Start of DATA SHOWN
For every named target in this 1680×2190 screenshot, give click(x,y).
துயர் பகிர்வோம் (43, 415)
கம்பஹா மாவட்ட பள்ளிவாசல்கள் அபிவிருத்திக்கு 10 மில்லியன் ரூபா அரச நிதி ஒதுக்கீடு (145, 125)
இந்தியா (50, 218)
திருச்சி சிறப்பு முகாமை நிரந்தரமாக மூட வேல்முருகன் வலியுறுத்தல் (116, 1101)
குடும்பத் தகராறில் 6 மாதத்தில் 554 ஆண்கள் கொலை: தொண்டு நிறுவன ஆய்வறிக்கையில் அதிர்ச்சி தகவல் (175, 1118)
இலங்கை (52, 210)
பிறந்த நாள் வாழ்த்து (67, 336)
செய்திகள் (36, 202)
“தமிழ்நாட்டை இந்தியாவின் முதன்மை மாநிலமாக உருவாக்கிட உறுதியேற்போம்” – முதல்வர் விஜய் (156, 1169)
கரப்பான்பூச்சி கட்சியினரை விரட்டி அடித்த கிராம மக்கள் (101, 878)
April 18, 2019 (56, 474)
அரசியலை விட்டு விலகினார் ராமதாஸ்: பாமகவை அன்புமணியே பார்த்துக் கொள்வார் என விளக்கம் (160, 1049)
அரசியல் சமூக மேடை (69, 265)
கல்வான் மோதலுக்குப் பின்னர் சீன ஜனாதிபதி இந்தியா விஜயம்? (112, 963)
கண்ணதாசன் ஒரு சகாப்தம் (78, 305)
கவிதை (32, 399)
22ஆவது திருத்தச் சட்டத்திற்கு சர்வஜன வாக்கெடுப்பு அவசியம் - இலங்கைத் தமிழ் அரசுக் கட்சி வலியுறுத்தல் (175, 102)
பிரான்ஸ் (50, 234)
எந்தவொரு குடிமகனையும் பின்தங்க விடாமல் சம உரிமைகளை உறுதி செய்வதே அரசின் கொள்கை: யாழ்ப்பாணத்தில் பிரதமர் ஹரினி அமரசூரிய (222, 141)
End of DATA SHOWN
> WORK INSTRUCTION:
Could you return exactly the lines above from the line with "அரசியலை விட்டு விலகினார்" to the line with "பிரான்ஸ் (50, 234)", both included, and nothing else?

> WRITTEN RESPONSE:
அரசியலை விட்டு விலகினார் ராமதாஸ்: பாமகவை அன்புமணியே பார்த்துக் கொள்வார் என விளக்கம் (160, 1049)
அரசியல் சமூக மேடை (69, 265)
கல்வான் மோதலுக்குப் பின்னர் சீன ஜனாதிபதி இந்தியா விஜயம்? (112, 963)
கண்ணதாசன் ஒரு சகாப்தம் (78, 305)
கவிதை (32, 399)
22ஆவது திருத்தச் சட்டத்திற்கு சர்வஜன வாக்கெடுப்பு அவசியம் - இலங்கைத் தமிழ் அரசுக் கட்சி வலியுறுத்தல் (175, 102)
பிரான்ஸ் (50, 234)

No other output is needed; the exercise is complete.